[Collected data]

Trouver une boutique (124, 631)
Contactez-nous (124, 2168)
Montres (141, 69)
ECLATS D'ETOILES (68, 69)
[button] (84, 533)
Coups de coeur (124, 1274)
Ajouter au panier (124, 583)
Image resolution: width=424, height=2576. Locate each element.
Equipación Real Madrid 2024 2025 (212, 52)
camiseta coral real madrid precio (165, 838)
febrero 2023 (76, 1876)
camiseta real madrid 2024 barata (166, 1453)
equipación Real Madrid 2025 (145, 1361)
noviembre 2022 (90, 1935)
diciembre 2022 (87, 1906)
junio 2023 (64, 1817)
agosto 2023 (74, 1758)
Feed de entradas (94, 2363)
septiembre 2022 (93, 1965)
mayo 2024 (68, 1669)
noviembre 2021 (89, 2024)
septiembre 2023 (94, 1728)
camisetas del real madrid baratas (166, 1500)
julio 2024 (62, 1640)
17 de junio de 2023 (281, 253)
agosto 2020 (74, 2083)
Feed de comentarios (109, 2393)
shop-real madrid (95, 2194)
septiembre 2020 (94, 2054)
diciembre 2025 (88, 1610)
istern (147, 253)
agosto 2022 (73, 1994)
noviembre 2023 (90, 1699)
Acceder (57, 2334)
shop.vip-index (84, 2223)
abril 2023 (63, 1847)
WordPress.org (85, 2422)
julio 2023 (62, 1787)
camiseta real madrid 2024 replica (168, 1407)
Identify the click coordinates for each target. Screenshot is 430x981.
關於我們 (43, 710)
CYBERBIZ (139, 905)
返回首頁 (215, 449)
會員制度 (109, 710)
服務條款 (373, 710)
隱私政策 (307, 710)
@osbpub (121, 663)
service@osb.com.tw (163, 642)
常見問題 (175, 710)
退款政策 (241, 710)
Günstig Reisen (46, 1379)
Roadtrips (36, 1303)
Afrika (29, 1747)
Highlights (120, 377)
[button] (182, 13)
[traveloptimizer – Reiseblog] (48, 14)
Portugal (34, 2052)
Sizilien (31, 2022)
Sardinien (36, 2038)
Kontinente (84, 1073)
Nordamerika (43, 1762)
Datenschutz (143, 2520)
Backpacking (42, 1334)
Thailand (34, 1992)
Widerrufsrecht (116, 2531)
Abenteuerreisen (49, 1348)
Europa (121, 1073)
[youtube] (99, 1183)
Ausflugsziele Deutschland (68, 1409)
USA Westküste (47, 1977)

**Problem to work on:** Search the entries for the string "noviembre". Copy every line that has it.

**Your response:**
noviembre 2022 (90, 1935)
noviembre 2021 (89, 2024)
noviembre 2023 (90, 1699)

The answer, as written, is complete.